━━━ 読解用抜粋 ━━━

平尾が英国式住宅の専門家であったため、その補佐を得て西洋式住宅として河村邸を完成させた白井は、二作目の歡歸荘(1937)でも西洋様式を基本とした建築に取り組んでいる。この住宅では奇妙なことに、小さなヴォリュームのなかに東側から順にレンガ造、木造の上から白壁塗り、木と白壁のハーフティンバーという3つの異なる様式が並列するかたちで結合されている。プランは1階が主に和室、2階が洋室であり、外観にあらわれる三つの様式は室の性格とは無関係に決められている。さらに和室がレンガ造の部分にあったり、1つの室が異なる様式にまたがるなどしており、内部と外観は連動していないことがわかる。細部に至っては奇妙な点を挙げればきりがないが、極めつけは北壁面にくりぬかれた、上部の屋根を変形させるほど巨大なアーチ窓であり、ここにいたって歡歸荘はもはや何の様式とは呼べないものとなっている。

振り返って河村邸について当時の雑誌※1を読んでみると「今迄の洋館とか日本館とか茶室とか云ふ純粋さはなく共「近藤浩一路氏を中心とした生活の家」として完全なものであると信じる。」と述べられており、玄関はレンガ造、主屋の他の部分は木造に白い大壁、それに木と白壁によるハーフティンバー造というふうに、この住宅もで何の様式というのではなくさまざまなつくりが折衷されていた。内部には障子が使われている部分や一部和室があるなど、こうした「日本館」的なものも「茶室」の手法も、「台所に於て朝食等簡単なる食堂に兼用さる」といった当時の文化的生活の場面を手がかりに「浩一路氏を中心とした生活」を主眼として組みあげられていた。

続く近藤浩一路旧邸(1940)で白井は一転して日本的な様式を採用する。しかし純粋に伝統的な日本の様式を採用するのではなく(そもそも純粋な日本の様式というもの自体疑わしいが)、大壁による大きな壁面やガラスの一枚板を用いた開口部の簡略化などに見られる簡明さの追求、構成要素の単純化はむしろ吉田の新興数寄屋の試み※2に近いといえる。そして全体が数寄屋風の外観をとりつつ内部には洋間が包摂されている。こうした日本様式とモダニズムを混ぜ合わせる試みは関根邸(1941)でも踏襲された。

1941年、嶋中山荘と同時期の清沢山荘では施主の要望が強く、思うように仕事ができたかは疑問だが、白井は大胆にも建物外観の東半分が構成主義的な雰囲気を持つ日本様式の漆喰真壁で西半分が彩色されたアメリカ風の板張壁という住宅をつくっている。構造的には分裂したまま、棟のずれにも頓着せずに白井はいとも簡単に2つの様式をつぎはぎしてみせる。プランを見ると、和風の外観を持つ部分の内部に板張りの書斎があるなどやはりここでも内部と外観とは一致していないのである。

━━━

やることリスト:
1. 白井の住宅作品についての抜粋で、歡歸荘の外観に東側から順に並ぶ3つの様式は何ですか?
2. 白井の住宅作品についての抜粋に名前が出てくる住宅(邸・荘)をすべて挙げてください。

━━━ 利用可能なデータ ━━━

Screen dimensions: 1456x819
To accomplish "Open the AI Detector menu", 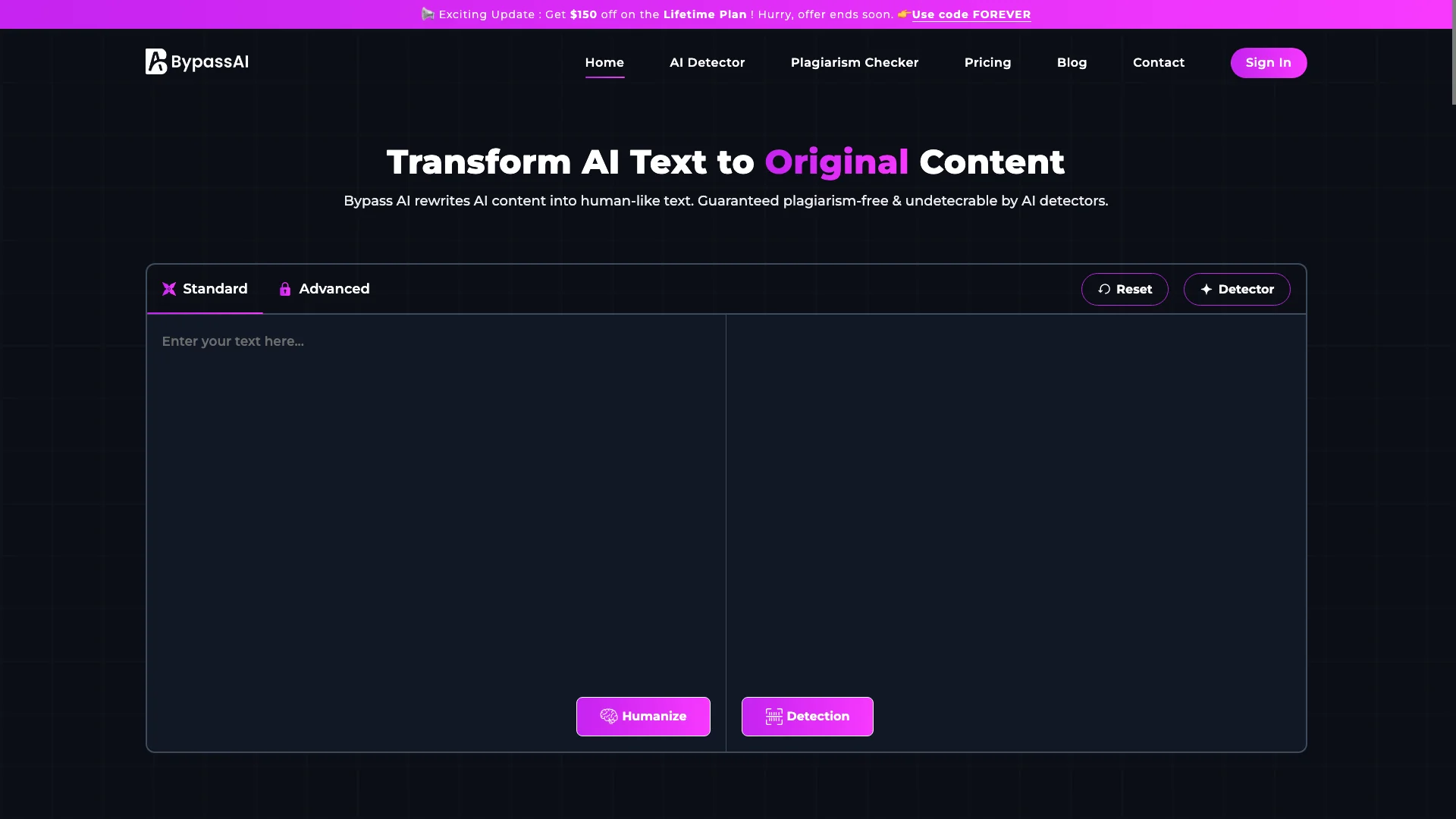I will (x=707, y=62).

━━━

順番通りの解答:
1. レンガ造、木造の上から白壁塗り、木と白壁のハーフティンバーの3つです。

2. 河村邸、歡歸荘、近藤浩一路旧邸、関根邸、嶋中山荘、清沢山荘